Aim of the task
The answer is to consist only of an exact retyping of the lines from the one containing "The height and" to the end of the entries, without pictures.

(Saved entries)

********

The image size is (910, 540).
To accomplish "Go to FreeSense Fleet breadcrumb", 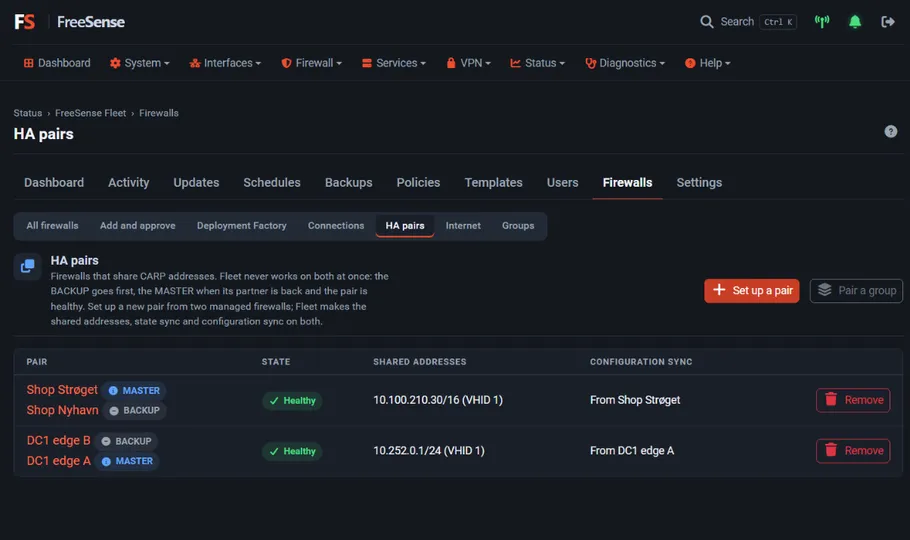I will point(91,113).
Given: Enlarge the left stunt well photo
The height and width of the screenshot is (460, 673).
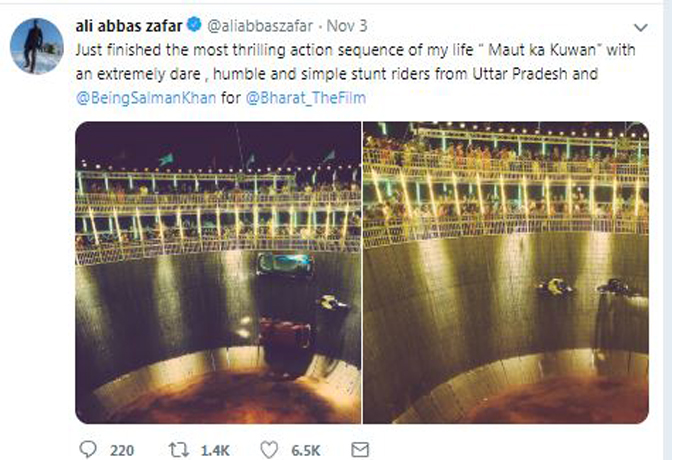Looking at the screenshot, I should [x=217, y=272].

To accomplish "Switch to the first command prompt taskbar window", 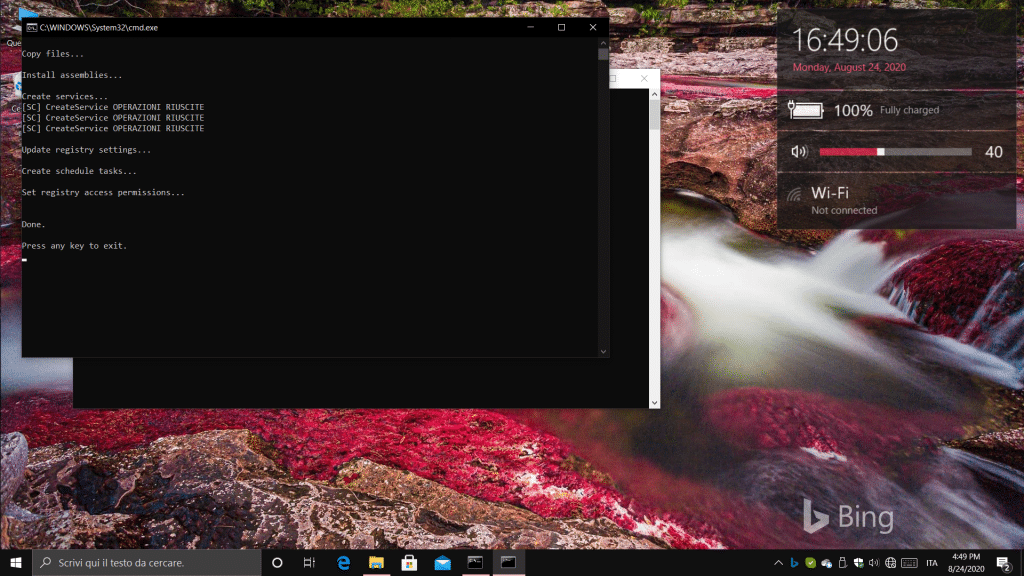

********

Solution for this task
The height and width of the screenshot is (460, 673).
Looking at the screenshot, I should [x=217, y=272].

To accomplish "Switch to the first command prompt taskbar window", 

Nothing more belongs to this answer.